Dê continuidade à entrevista com José Saramago abaixo, começando logo após a última pergunta.

* _TRECHO DE ORIGEM_:
______
Antonio Júnior - O senhor tem uma relação difícil com Portugal, inclusive vive em outro país. Mesmo assim os portugueses insistem em colocá-lo como representante oficial deste país.

José Saramago - Eu não posso e nem quero representar Portugal. Nada do que penso transmite tal idéia. Quanto a viver aqui, por que tenho que o fazê-lo depois da infame proibição de O Evangelho Segundo Jesus Cristo? Fiquei indignado e triste e as circunstâncias me levaram a viver em Lanzarote. Além do mais, Jorge de Sena vivia no Brasil e depois nos Estados Unidos, Eduardo Lourenço vive na França e muitos outros escritores e poetas viveram ou vivem fora daqui. O importante é que pago os meus impostos. Nunca houve uma ruptura com o meu país. Não sou um exilado como dizem os meios de comunicação, que chegaram a me chamar do Salman Rushdie português.

AJ - Volta sempre a sua pequena aldeia no Alentejo?

JS - Estive lá um dia desses. Mas acredito que sou filho do tempo em que vivo e não do lugar onde nasci. Digo porque, a vila onde nasci já não é a mesma depois de 70 anos. Mudou completamente a paisagem. Haviam extensões incríveis de oliveiras que foram arrancadas. Quando chego ali, me encontro em outro mundo, que não é o mundo da memória.

AJ - O senhor vive numa ilha tranqüila. Não se sente distante do mundo moderno?

JS - Não vive distante do mundo. Estou sempre viajando, venho a Portugal todos os meses. E escrevo novelas que provam que tenho um certo interesse e algumas idéias sobre o mundo e sobre os seres humanos.

AJ - O senhor acredita num mundo melhor?
______
* _DADOS FORNECIDOS_:
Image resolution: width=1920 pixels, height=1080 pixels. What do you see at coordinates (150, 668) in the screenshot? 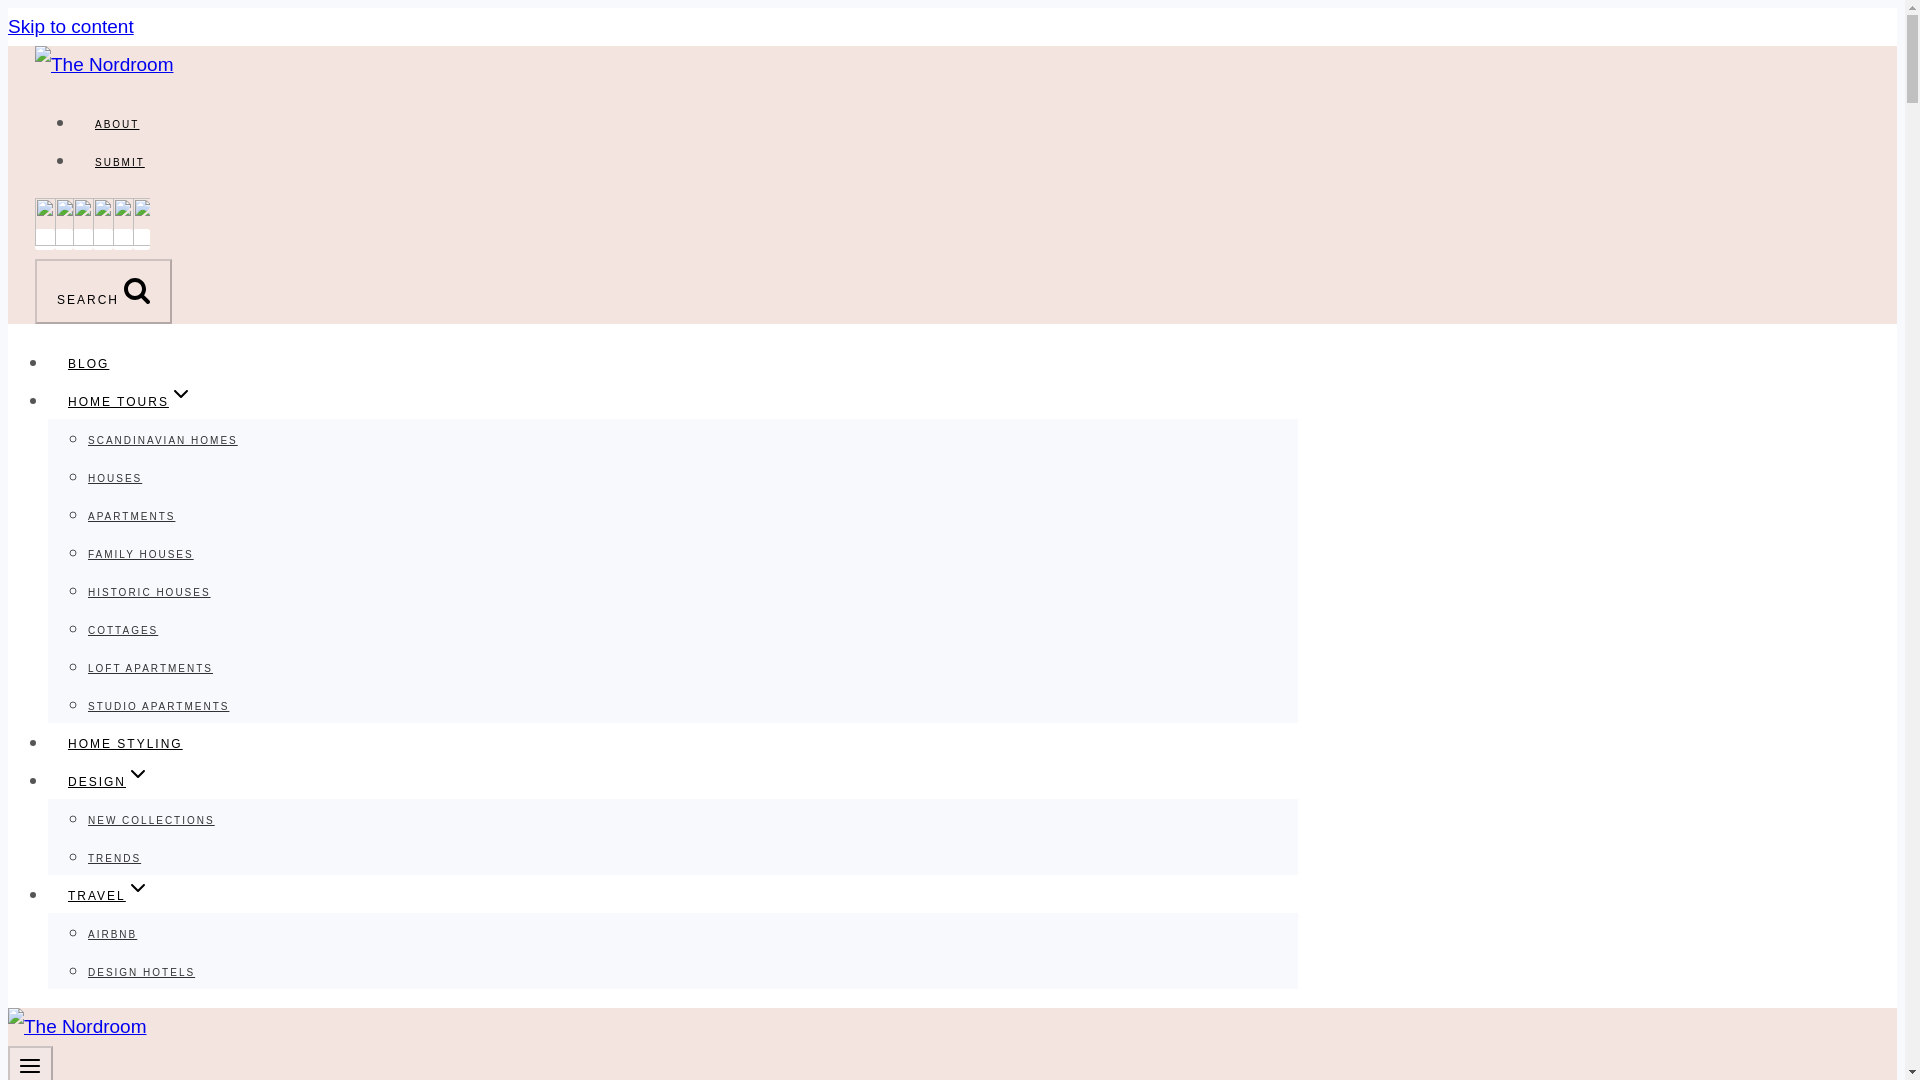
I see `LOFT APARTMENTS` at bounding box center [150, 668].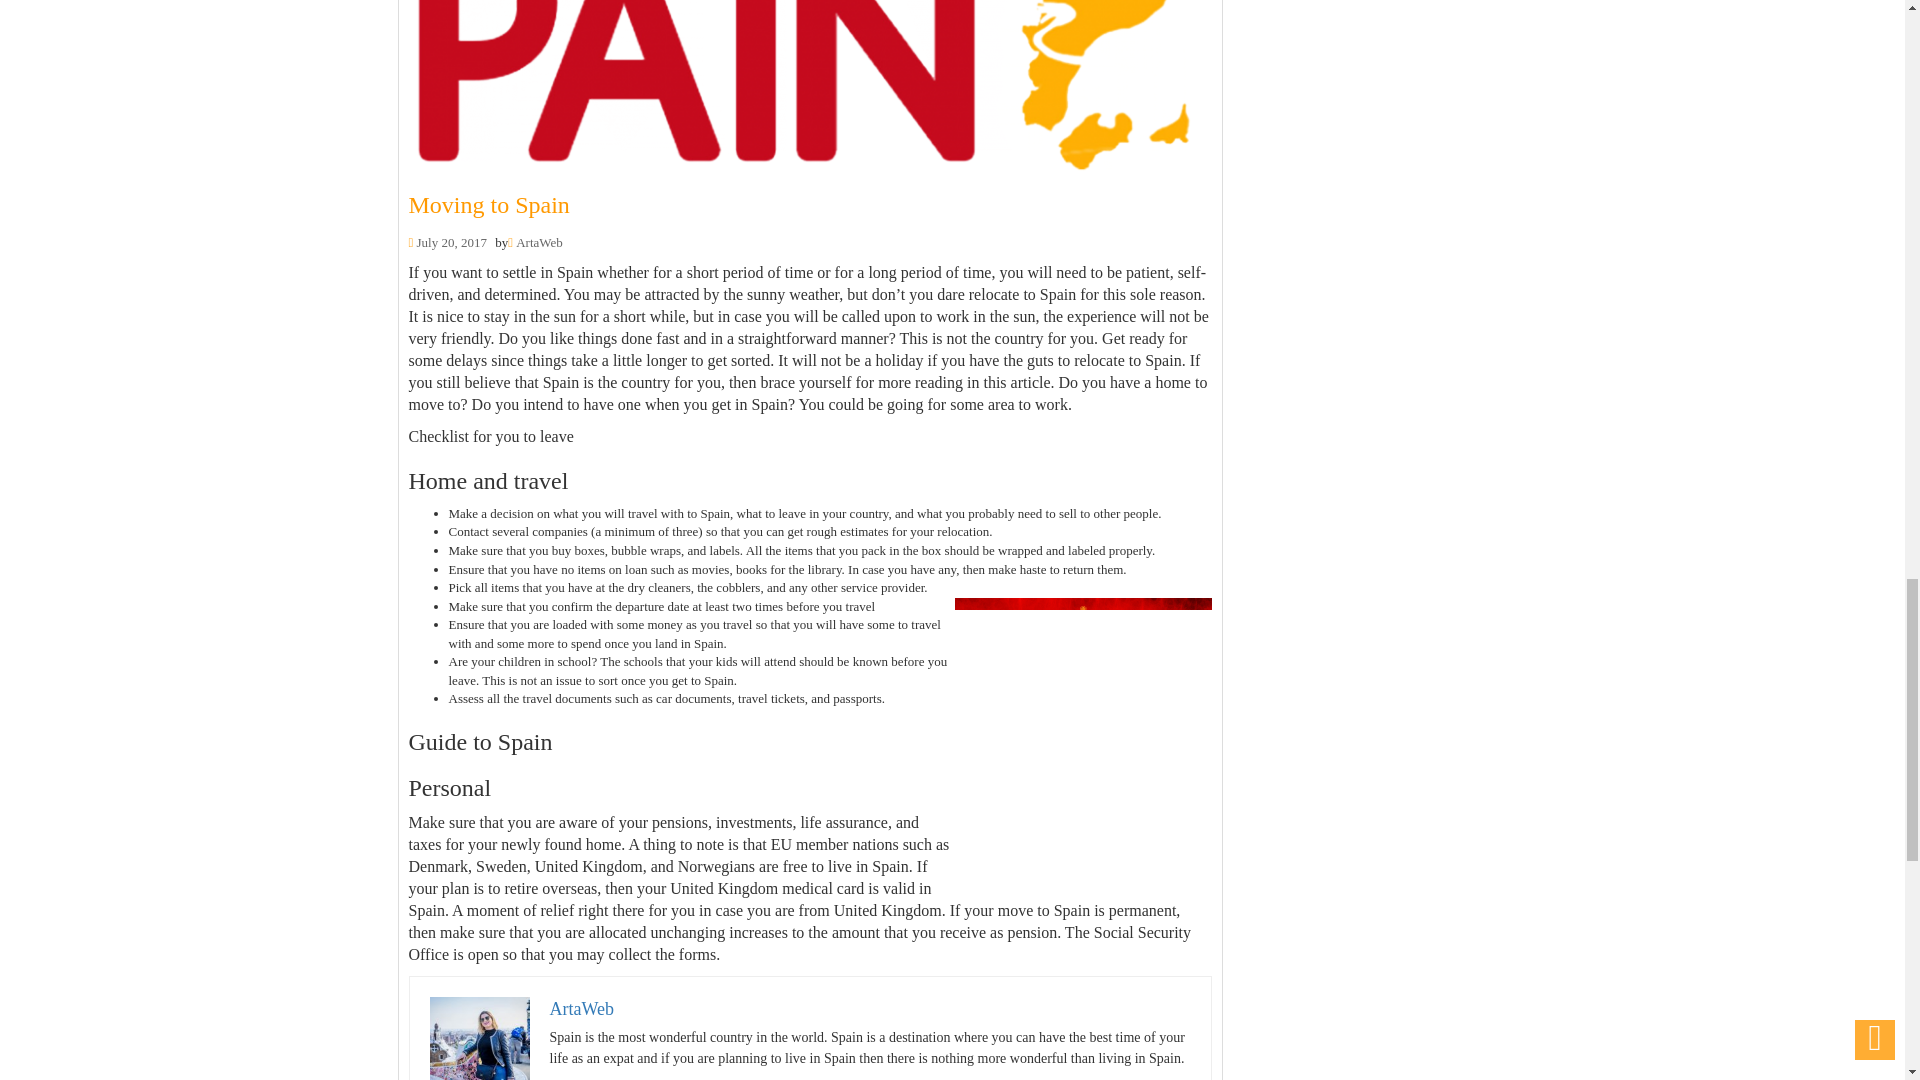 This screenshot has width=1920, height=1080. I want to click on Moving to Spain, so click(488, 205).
______
* _RESPOSTA_:
JS - Acredito que temos que fazer algo por um mundo mais justo, buscar soluções para os problemas. Efetivamente, não adianta a crença num mundo melhor se continuarmos de braços cruzados, apenas acreditando em conceitos como esperança e utopia. É preciso indignarmo-nos. Ou melhor, deveríamos refletir seriamente sobre o que está acontecendo no mundo, na economia, na ecologia, na desigualdade, na indiferença, no racismo.

AJ - Por que o senhor evita qualificar-se como pessimista?

JS - Porque eu não sou pessimista, apenas observo a realidade. É só olhar o mundo e ver o que está acontecendo, ver o desespero de milhões de pessoas que vivem miseravelmente. Aparentemente existe o protótipo do mundo feliz, porém feliz para poucos. O mundo é um pesadelo e poderia não sê-lo, porque existem muitas formas de contornar essa situação.

AJ - Mas a sua literatura é considerada pessimista.

JS - Não gosto de discutir esse conceito, não leva a nada. Não existe o pessimismo puro, da mesma maneira que não existe o otimismo puro. O que posso dizer é que não sou pessimista, apenas tenho uma visão do mundo bastante pessimista.

AJ - Crer que a literatura pode ajudar a humanidade?

JS - A literatura pode muito pouco. Não vamos embarcar em ilusões, no otimismo. Ajudar a humanidade? Não sei se a humanidade quer ser ajudada. Mas a missão do escritor, se existe alguma, é não calar-se, que deveria ser a missão de todas as consciências.

AJ - A sua criação não é fácil. Como acredita que as pessoas mais simples intelectualmente podem captá-la?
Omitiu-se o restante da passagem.